## Objective
Set down these lines of the data again unchanged, starting with the line containing "Select 帐户 in the sidebar" and going on through the final line of the data.

[Element and text location data]

===============

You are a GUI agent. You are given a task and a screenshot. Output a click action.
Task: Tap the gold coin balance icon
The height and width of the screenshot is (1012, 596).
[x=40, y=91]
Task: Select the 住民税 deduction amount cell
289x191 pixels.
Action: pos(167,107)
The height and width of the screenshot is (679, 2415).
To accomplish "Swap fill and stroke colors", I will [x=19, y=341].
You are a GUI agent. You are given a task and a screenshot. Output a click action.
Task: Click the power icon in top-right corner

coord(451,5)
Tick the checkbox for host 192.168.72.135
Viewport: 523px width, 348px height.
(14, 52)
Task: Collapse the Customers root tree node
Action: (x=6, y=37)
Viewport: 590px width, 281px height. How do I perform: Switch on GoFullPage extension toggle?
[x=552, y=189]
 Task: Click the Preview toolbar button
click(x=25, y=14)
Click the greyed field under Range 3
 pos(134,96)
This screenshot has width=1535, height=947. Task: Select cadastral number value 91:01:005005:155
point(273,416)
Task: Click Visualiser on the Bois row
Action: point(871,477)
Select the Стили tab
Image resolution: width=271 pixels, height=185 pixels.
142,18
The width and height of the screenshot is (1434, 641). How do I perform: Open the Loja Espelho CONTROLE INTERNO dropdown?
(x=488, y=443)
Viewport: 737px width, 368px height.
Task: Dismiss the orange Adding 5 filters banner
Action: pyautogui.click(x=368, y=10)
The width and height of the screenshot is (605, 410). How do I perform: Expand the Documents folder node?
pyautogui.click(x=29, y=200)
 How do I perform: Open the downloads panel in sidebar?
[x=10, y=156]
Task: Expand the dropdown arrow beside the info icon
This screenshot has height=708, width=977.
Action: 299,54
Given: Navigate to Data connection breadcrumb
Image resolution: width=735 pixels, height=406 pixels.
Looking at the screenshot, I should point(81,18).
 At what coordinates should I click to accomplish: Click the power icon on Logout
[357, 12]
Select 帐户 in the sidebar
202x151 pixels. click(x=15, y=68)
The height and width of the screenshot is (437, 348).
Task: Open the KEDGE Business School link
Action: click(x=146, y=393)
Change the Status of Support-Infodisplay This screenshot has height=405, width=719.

===============

## Right answer
Select 帐户 in the sidebar
202x151 pixels. click(x=15, y=68)
The height and width of the screenshot is (437, 348).
Task: Open the KEDGE Business School link
Action: click(x=146, y=393)
Change the Status of Support-Infodisplay This screenshot has height=405, width=719.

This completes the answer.